*PROMPT*:
Beginning at the line that contains "Given: Click the Reply label", reproduce the entries below exactly, ending with the line that contains "Choose the Heading 2 block icon". Omit each picture.

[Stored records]
Content starts

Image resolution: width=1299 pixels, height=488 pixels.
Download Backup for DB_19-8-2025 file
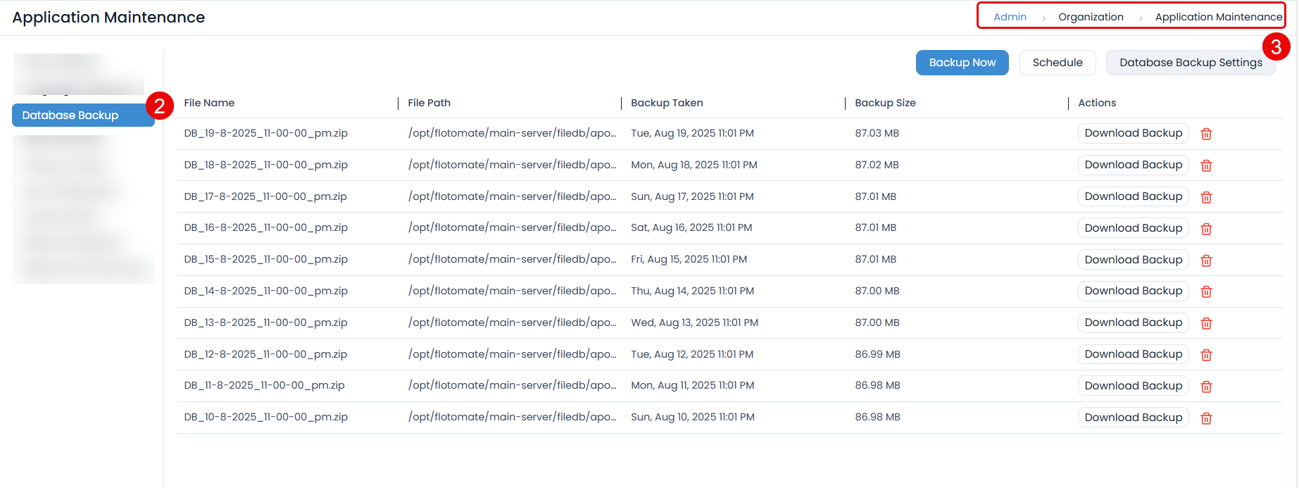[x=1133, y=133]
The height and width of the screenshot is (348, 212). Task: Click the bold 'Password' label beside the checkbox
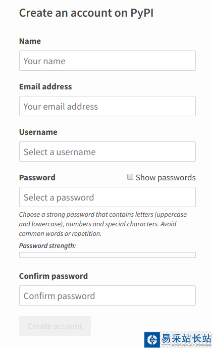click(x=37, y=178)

Content ends
Content starts

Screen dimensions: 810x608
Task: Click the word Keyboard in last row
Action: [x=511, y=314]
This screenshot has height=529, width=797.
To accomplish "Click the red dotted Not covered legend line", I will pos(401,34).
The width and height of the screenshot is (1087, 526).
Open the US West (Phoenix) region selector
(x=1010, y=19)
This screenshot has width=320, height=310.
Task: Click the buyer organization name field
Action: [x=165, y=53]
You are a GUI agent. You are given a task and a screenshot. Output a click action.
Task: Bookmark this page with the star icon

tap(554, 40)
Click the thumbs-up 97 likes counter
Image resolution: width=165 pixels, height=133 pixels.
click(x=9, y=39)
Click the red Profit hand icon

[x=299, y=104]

Content ends
Content starts

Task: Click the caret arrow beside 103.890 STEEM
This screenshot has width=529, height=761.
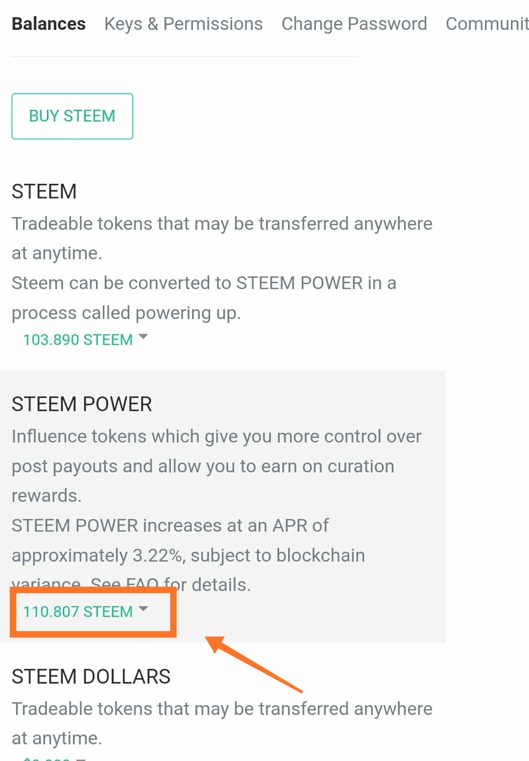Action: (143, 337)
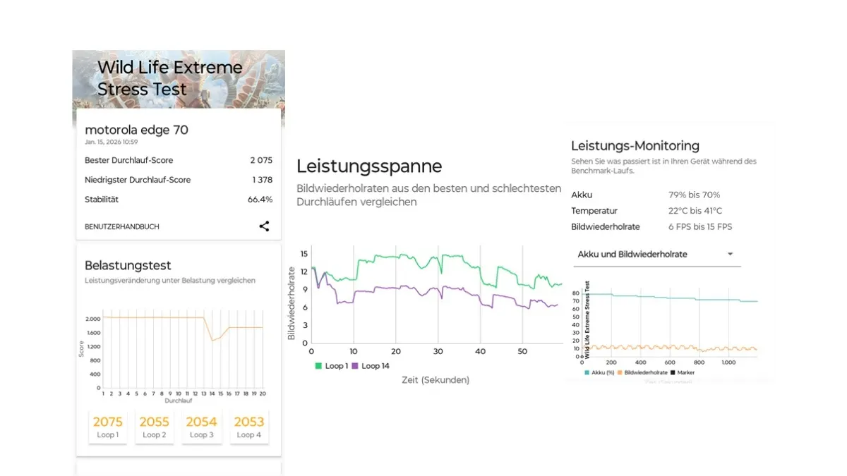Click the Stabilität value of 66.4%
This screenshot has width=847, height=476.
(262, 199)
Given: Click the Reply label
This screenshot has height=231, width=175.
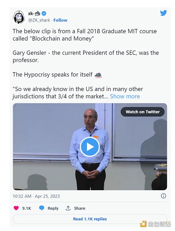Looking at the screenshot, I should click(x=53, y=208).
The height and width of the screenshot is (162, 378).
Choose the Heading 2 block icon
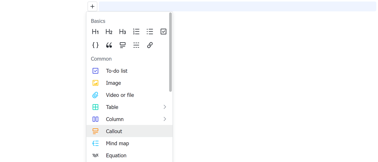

Content ends

*RESPONSE BOX*:
Given: Click the Reply label
This screenshot has height=231, width=175.
Looking at the screenshot, I should click(x=53, y=208).
The height and width of the screenshot is (162, 378).
Choose the Heading 2 block icon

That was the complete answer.